■ EXERCISE: In the listing, rewrite the lines from the one containing "Given: Open the" through the end of the listing, inclusive. Change "dropdown" to "menu", keep everything else the same, and leave the pictures out.

........

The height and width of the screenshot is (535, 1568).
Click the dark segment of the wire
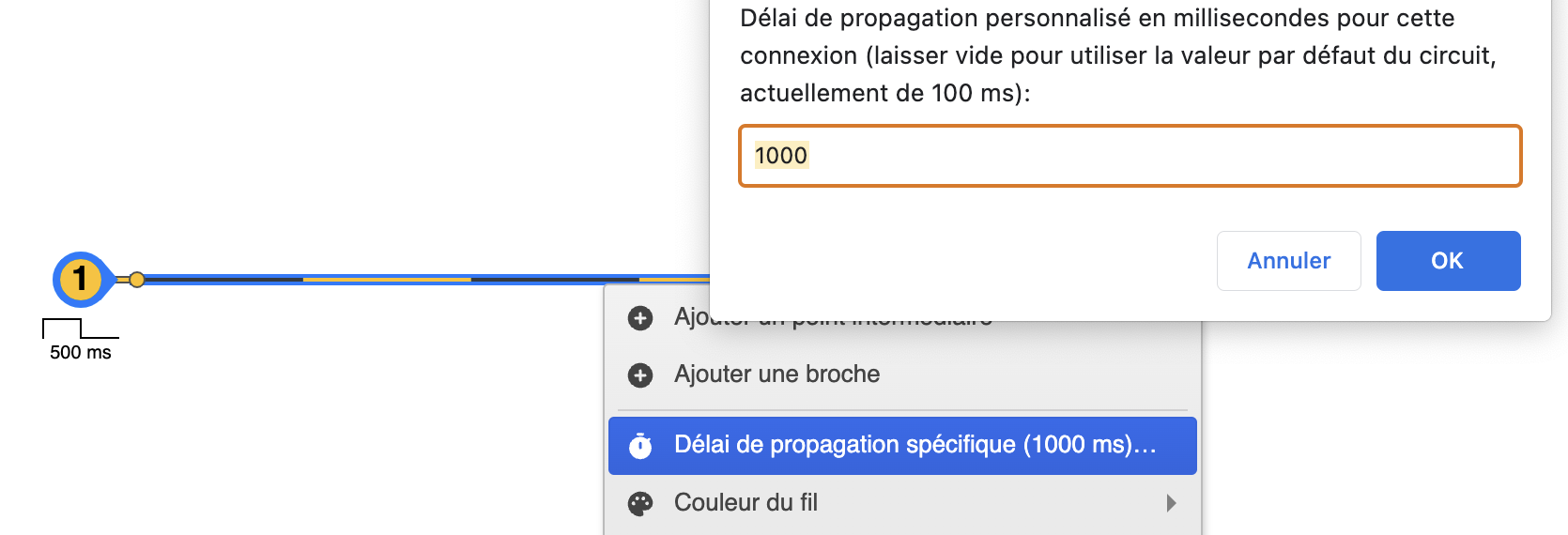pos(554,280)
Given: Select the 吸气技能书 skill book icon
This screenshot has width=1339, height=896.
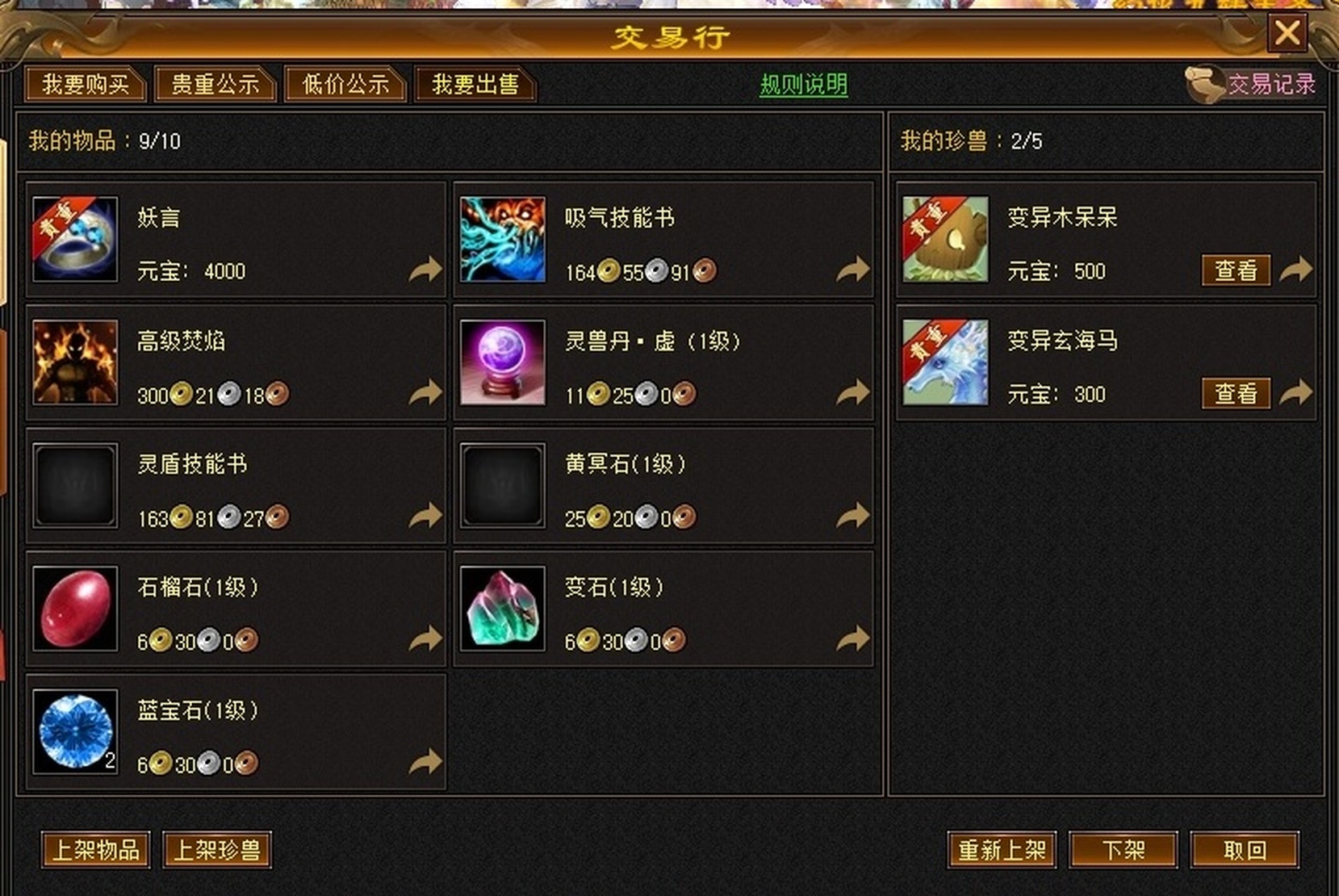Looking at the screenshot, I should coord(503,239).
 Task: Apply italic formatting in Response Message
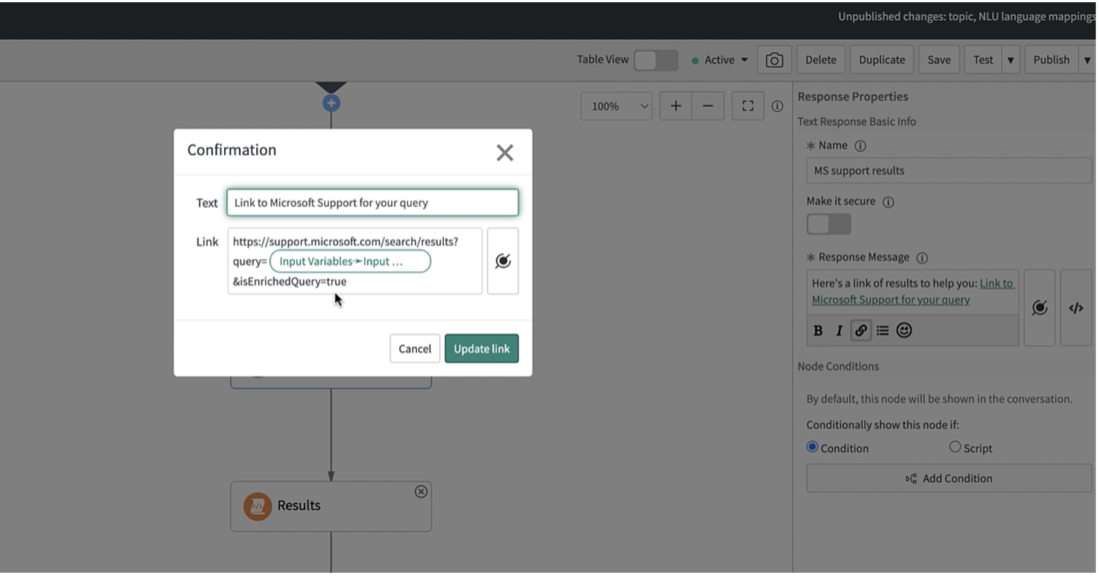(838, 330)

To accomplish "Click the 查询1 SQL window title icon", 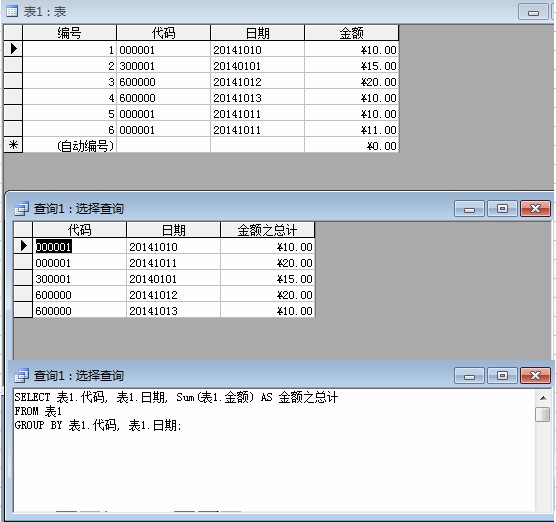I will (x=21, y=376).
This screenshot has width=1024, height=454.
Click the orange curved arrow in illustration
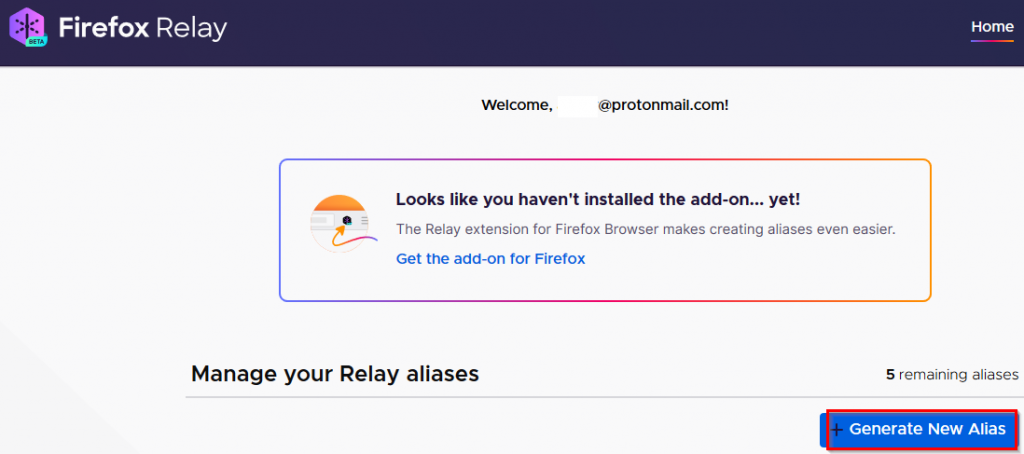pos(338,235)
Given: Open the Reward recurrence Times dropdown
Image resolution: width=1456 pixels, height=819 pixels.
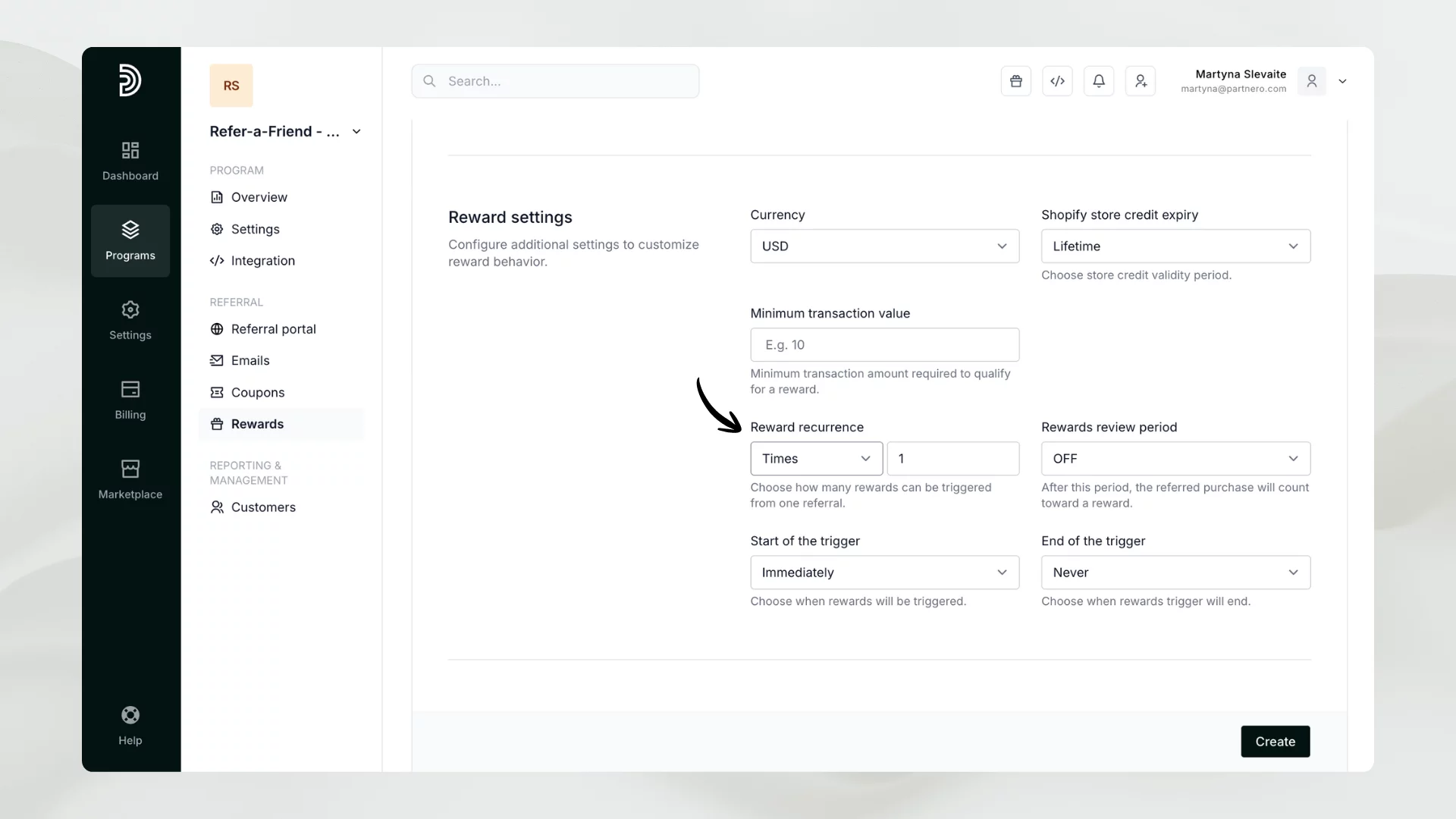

........

■ TASK RESULT:
Given: Open the Reward recurrence Times menu
Image resolution: width=1456 pixels, height=819 pixels.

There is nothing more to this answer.